[PROBLEM]: Put each line of the data below into a Markdown table with the columns Row and Line, numbering the rows and skipping blank lines.

Items from a dataset
--------------------------------------------------
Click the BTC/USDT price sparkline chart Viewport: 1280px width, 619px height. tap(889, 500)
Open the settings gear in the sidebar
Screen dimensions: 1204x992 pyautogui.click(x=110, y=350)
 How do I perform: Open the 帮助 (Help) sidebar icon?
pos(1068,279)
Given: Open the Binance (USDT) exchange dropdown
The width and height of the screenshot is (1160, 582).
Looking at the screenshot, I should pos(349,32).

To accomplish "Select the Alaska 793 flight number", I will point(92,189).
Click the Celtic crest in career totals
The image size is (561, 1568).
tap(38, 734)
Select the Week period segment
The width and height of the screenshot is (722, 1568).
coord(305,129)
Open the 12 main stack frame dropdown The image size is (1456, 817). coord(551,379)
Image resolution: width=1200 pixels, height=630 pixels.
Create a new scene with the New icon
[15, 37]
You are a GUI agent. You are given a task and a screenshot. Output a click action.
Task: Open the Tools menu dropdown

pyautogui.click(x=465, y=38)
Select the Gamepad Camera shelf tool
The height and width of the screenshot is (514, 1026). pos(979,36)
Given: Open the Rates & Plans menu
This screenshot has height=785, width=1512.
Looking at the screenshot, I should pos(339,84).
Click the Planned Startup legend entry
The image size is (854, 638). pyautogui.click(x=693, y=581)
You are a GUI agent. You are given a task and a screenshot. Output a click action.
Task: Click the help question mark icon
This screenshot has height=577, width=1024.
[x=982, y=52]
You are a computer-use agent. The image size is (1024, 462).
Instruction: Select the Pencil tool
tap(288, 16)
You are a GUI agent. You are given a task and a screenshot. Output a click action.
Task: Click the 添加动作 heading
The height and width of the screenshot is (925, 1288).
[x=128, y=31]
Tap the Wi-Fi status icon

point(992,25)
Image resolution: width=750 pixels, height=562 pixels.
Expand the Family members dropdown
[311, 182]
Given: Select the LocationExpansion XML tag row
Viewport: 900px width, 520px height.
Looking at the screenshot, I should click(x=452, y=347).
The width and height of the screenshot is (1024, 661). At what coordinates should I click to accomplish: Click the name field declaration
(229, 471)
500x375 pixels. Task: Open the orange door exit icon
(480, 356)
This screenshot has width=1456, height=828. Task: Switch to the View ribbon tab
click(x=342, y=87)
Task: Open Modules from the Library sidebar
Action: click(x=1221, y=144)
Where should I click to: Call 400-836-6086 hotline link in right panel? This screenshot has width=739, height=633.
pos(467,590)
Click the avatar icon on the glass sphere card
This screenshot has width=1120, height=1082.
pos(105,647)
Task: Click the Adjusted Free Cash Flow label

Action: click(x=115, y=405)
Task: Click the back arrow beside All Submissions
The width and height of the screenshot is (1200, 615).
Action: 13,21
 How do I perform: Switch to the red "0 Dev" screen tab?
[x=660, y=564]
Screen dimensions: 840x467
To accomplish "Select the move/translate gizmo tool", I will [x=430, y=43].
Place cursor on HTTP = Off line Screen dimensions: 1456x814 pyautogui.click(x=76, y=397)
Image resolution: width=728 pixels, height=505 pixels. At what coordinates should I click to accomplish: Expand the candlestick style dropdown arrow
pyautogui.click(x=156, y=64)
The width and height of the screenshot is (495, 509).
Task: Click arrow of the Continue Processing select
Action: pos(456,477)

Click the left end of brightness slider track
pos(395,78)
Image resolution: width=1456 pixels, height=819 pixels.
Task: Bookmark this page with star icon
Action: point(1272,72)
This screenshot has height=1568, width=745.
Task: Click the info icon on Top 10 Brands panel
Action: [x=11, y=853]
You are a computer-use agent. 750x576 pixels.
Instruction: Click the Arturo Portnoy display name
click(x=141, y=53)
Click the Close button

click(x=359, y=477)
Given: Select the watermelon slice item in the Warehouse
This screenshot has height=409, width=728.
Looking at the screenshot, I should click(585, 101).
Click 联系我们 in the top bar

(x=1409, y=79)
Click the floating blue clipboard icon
--------------------------------------------------
[SOLUTION]:
| Row | Line |
|---|---|
| 1 | Click the BTC/USDT price sparkline chart Viewport: 1280px width, 619px height. tap(889, 500) |
| 2 | Open the settings gear in the sidebar |
| 3 | Screen dimensions: 1204x992 pyautogui.click(x=110, y=350) |
| 4 |  How do I perform: Open the 帮助 (Help) sidebar icon? |
| 5 | pos(1068,279) |
| 6 | Given: Open the Binance (USDT) exchange dropdown |
| 7 | The width and height of the screenshot is (1160, 582). |
| 8 | Looking at the screenshot, I should pos(349,32). |
| 9 | To accomplish "Select the Alaska 793 flight number", I will point(92,189). |
| 10 | Click the Celtic crest in career totals |
| 11 | The image size is (561, 1568). |
| 12 | tap(38, 734) |
| 13 | Select the Week period segment |
| 14 | The width and height of the screenshot is (722, 1568). |
| 15 | coord(305,129) |
| 16 | Open the 12 main stack frame dropdown The image size is (1456, 817). coord(551,379) |
| 17 | Image resolution: width=1200 pixels, height=630 pixels. |
| 18 | Create a new scene with the New icon |
| 19 | [15, 37] |
| 20 | You are a GUI agent. You are given a task and a screenshot. Output a click action. |
| 21 | Task: Open the Tools menu dropdown |
| 22 | pyautogui.click(x=465, y=38) |
| 23 | Select the Gamepad Camera shelf tool |
| 24 | The height and width of the screenshot is (514, 1026). pos(979,36) |
| 25 | Given: Open the Rates & Plans menu |
| 26 | This screenshot has height=785, width=1512. |
| 27 | Looking at the screenshot, I should pos(339,84). |
| 28 | Click the Planned Startup legend entry |
| 29 | The image size is (854, 638). pyautogui.click(x=693, y=581) |
| 30 | You are a GUI agent. You are given a task and a screenshot. Output a click action. |
| 31 | Task: Click the help question mark icon |
| 32 | This screenshot has height=577, width=1024. |
| 33 | [x=982, y=52] |
| 34 | You are a computer-use agent. The image size is (1024, 462). |
| 35 | Instruction: Select the Pencil tool |
| 36 | tap(288, 16) |
| 37 | You are a GUI agent. You are given a task and a screenshot. Output a click action. |
| 38 | Task: Click the 添加动作 heading |
| 39 | The height and width of the screenshot is (925, 1288). |
| 40 | [x=128, y=31] |
| 41 | Tap the Wi-Fi status icon |
| 42 | point(992,25) |
| 43 | Image resolution: width=750 pixels, height=562 pixels. |
| 44 | Expand the Family members dropdown |
| 45 | [311, 182] |
| 46 | Given: Select the LocationExpansion XML tag row |
| 47 | Viewport: 900px width, 520px height. |
| 48 | Looking at the screenshot, I should click(x=452, y=347). |
| 49 | The width and height of the screenshot is (1024, 661). At what coordinates should I click to accomplish: Click the name field declaration |
| 50 | (229, 471) |
| 51 | 500x375 pixels. Task: Open the orange door exit icon |
| 52 | (480, 356) |
| 53 | This screenshot has width=1456, height=828. Task: Switch to the View ribbon tab |
| 54 | click(x=342, y=87) |
| 55 | Task: Open Modules from the Library sidebar |
| 56 | Action: click(x=1221, y=144) |
| 57 | Where should I click to: Call 400-836-6086 hotline link in right panel? This screenshot has width=739, height=633. |
| 58 | pos(467,590) |
| 59 | Click the avatar icon on the glass sphere card |
| 60 | This screenshot has width=1120, height=1082. |
| 61 | pos(105,647) |
| 62 | Task: Click the Adjusted Free Cash Flow label |
| 63 | Action: click(x=115, y=405) |
| 64 | Task: Click the back arrow beside All Submissions |
| 65 | The width and height of the screenshot is (1200, 615). |
| 66 | Action: 13,21 |
| 67 |  How do I perform: Switch to the red "0 Dev" screen tab? |
| 68 | [x=660, y=564] |
| 69 | Screen dimensions: 840x467 |
| 70 | To accomplish "Select the move/translate gizmo tool", I will [x=430, y=43]. |
| 71 | Place cursor on HTTP = Off line Screen dimensions: 1456x814 pyautogui.click(x=76, y=397) |
| 72 | Image resolution: width=728 pixels, height=505 pixels. At what coordinates should I click to accomplish: Expand the candlestick style dropdown arrow |
| 73 | pyautogui.click(x=156, y=64) |
| 74 | The width and height of the screenshot is (495, 509). |
| 75 | Task: Click arrow of the Continue Processing select |
| 76 | Action: pos(456,477) |
| 77 | Click the left end of brightness slider track |
| 78 | pos(395,78) |
| 79 | Image resolution: width=1456 pixels, height=819 pixels. |
| 80 | Task: Bookmark this page with star icon |
| 81 | Action: point(1272,72) |
| 82 | This screenshot has height=1568, width=745. |
| 83 | Task: Click the info icon on Top 10 Brands panel |
| 84 | Action: [x=11, y=853] |
| 85 | You are a computer-use agent. 750x576 pixels. |
| 86 | Instruction: Click the Arturo Portnoy display name |
| 87 | click(x=141, y=53) |
| 88 | Click the Close button |
| 89 | click(x=359, y=477) |
| 90 | Given: Select the watermelon slice item in the Warehouse |
| 91 | This screenshot has height=409, width=728. |
| 92 | Looking at the screenshot, I should click(585, 101). |
| 93 | Click 联系我们 in the top bar |
| 94 | (x=1409, y=79) |
| 95 | Click the floating blue clipboard icon |